SAS Programming

DATA Step, Macro, Functions and more
BookmarkSubscribeRSS Feed
🔒 This topic is solved and locked. Need further help from the community? Please sign in and ask a new question.
abc44
Obsidian | Level 7

Hi everyone, 

 

I believe I have a relatively simple question, but I'm new to SAS so its been a bit daunting to try and figure it out. 

 

I have about 100 datasets that each contain a single column with step counts collected by a study subject for over one year (one observation/day, i.e. about 365 observations per person). I would like to take the average of the step counts every 30 days, and label each of these 30-day averages as T1, T2, T3 etc. 

 

I would then like to have a dataset that contains the T1, T2, T3 etc.. step average for each participant. 

 

Not all participants were good about recording their steps every day so there are some missing values.
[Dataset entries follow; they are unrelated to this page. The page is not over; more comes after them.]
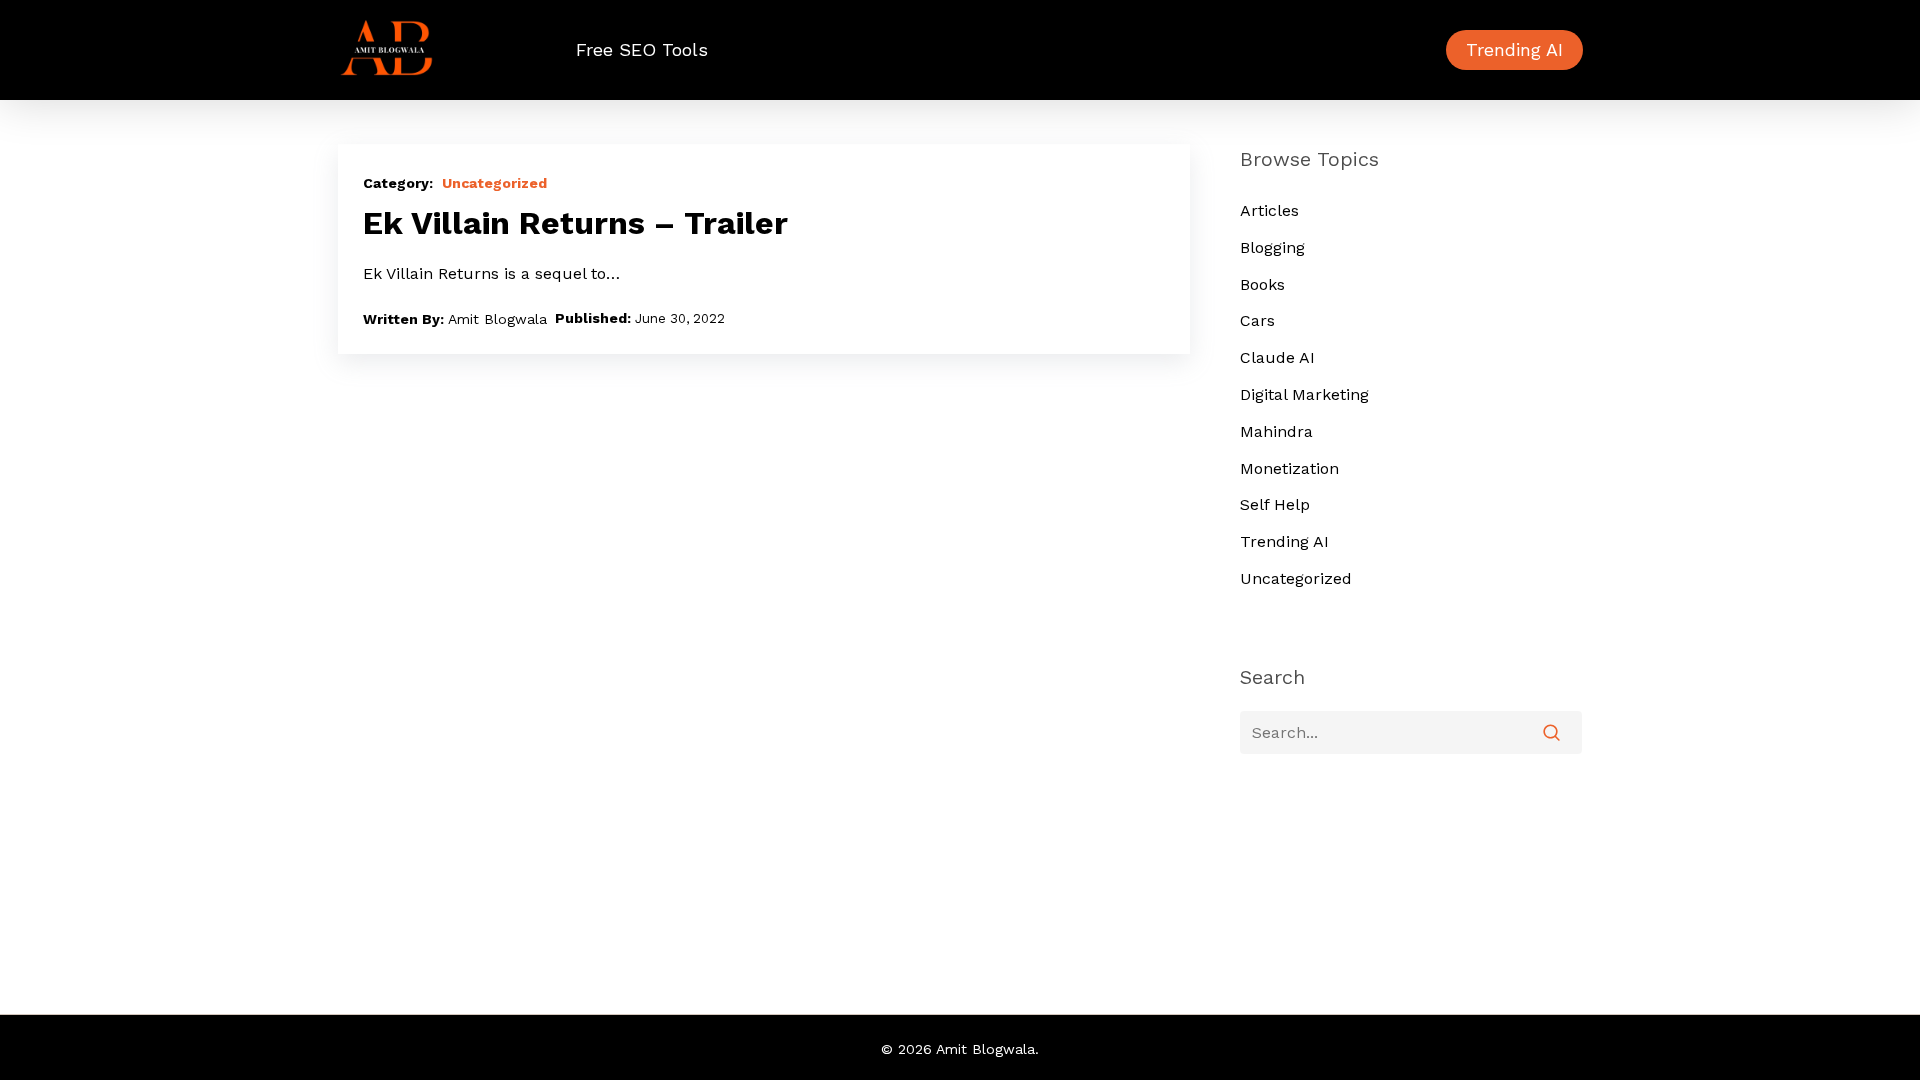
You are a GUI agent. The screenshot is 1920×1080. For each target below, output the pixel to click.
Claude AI (1277, 357)
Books (1262, 284)
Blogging (1272, 247)
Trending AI (1284, 541)
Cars (1257, 320)
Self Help (1275, 504)
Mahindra (1276, 431)
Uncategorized (494, 183)
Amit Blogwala (497, 319)
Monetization (1289, 468)
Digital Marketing (1304, 394)
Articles (1269, 210)
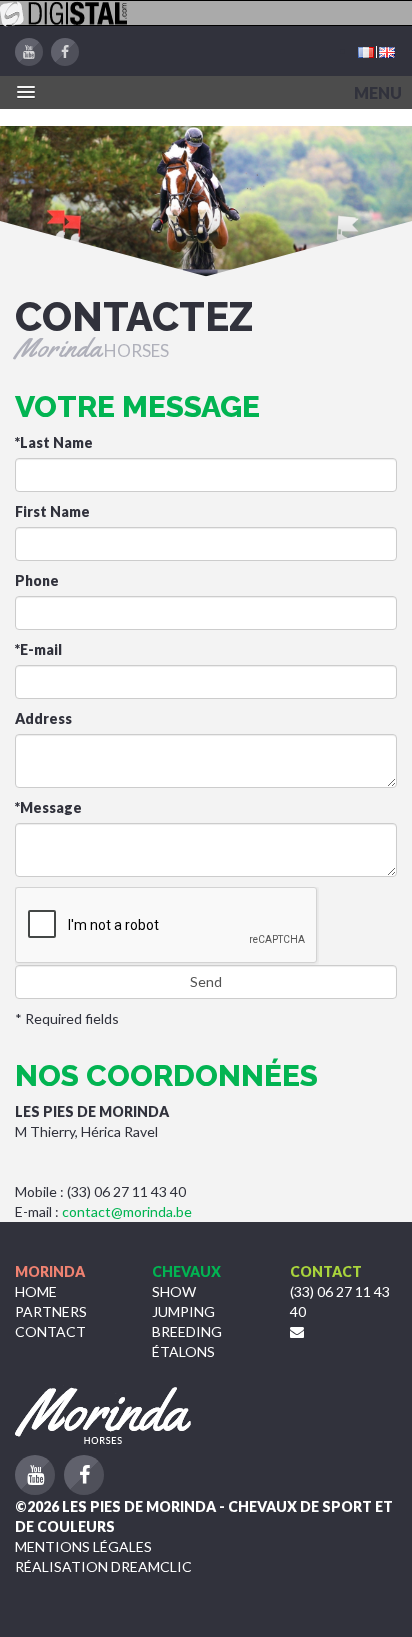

For each 30 day block, I would like to calculate compliance (#completed/30x100). 

 

Therefore I am hoping to go from many datasets that have approx 365 step count recordings in a single column to something like this:

 

ID    T1_avg   T2_avg  T3_avg ..... T1_compliance   T2_compliance   T3_compliance ...... 

1

2

3

4

5

6

 

Some participants went beyond the 1 yr mark and others finished earlier so not everyone has exactly 365 days of steps. Therefore, I may have some participants with T14, T15, T16, and even some with T17. 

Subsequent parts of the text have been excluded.